"Nganterin kopi ke ruangan Bu Wati, Mbak." aku pun mengangguk-angguk, "ini anaknya siapa, ya? Kok ditinggal di sini sendirian?" tanyaku sambil memelankan suaraku takut bayi kecil ini bangun dari tidurnya yang lelap.
"Anu ... itu ... eum ...." aku menaikkan sebelah alisku, tidak biasanya Jansen berbicara dengan terputus-putus.
"Anak siapa?" tanyaku sekali lagi.
"Anak Bu Wati," cicitnya dan sukses membuat kedua mataku membeliak kaget. Bu Wati? Wati? Medusa? Ular? Astaga, aku tidak menyangka wanita ketus itu mempunyai anak semanis malaikat seperti ini.
"Ta—tap—tapi jangan bilang siapa-siapa, ya, Mba. Kata Bu Wati dia gak mau ada yang tau."

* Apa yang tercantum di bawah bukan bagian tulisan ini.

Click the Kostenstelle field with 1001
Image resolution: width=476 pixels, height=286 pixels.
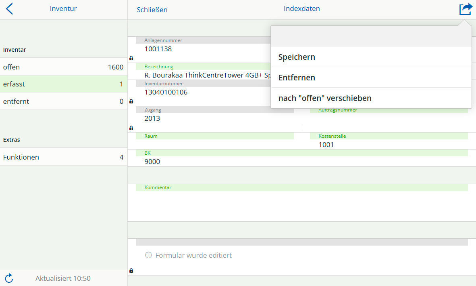(389, 144)
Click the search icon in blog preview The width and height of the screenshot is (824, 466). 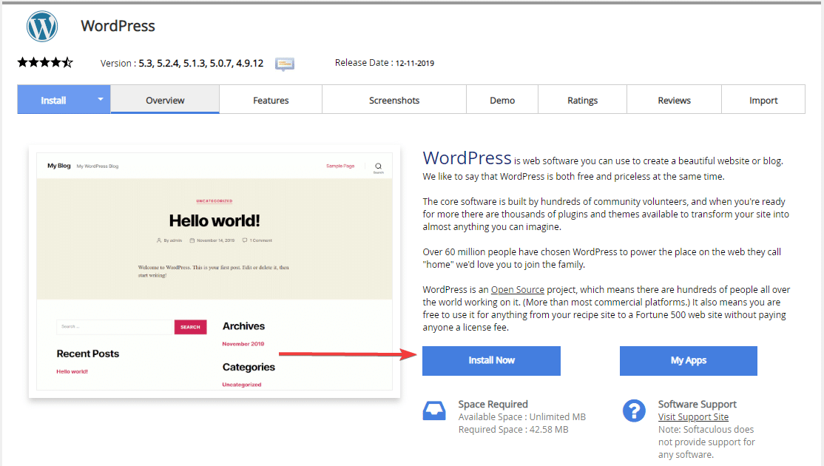(378, 166)
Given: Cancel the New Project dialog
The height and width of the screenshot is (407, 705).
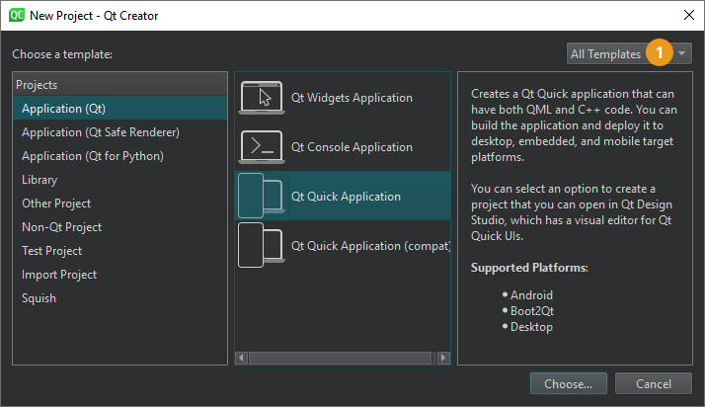Looking at the screenshot, I should 653,383.
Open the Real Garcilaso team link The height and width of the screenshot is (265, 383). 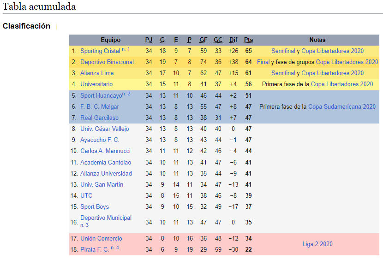(99, 118)
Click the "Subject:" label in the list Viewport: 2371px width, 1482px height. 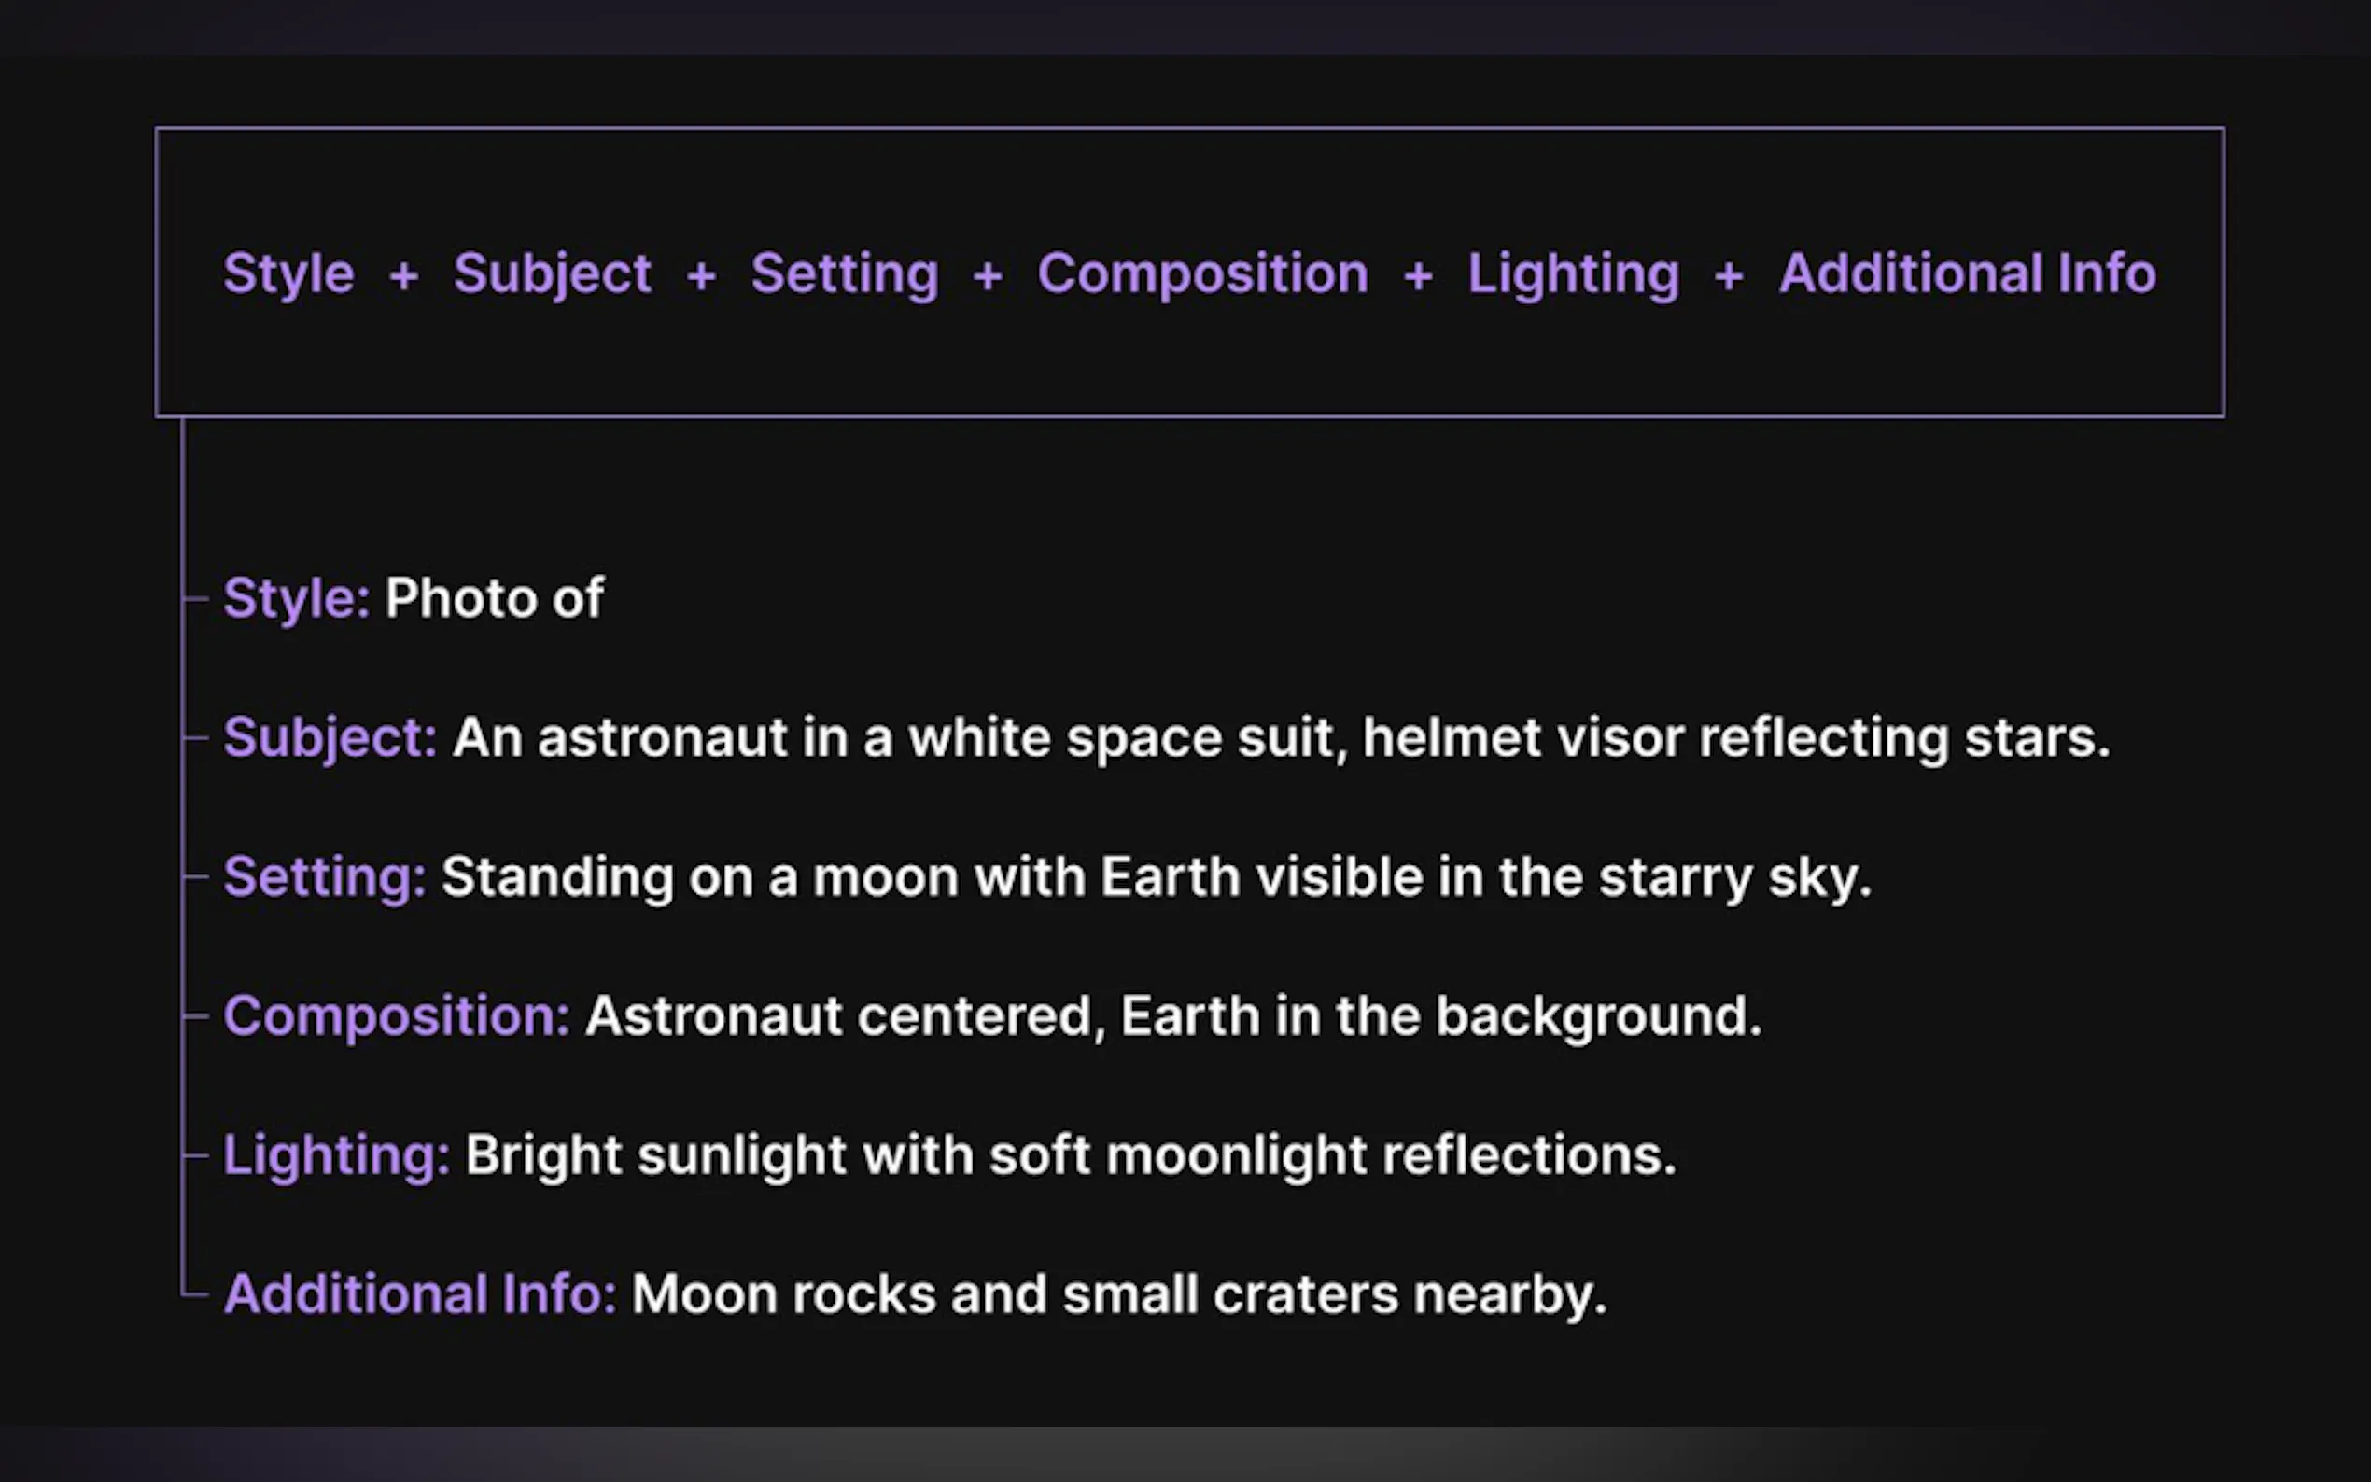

Aku menatap heran Jansen. Bayi ini manis, sangat malahan. Lalu, kenapa hadirnya harus disembunyikan? Apa dia ada karena dosa? Ah, tidak mungkin. Tapi itu bisa juga. Astaga Renjana pikiranmu kenapa, sih! gerutuku pada diriku sendiri.
"Mbak, eum ... bayinya mau aku bawa ke pengasuhnya."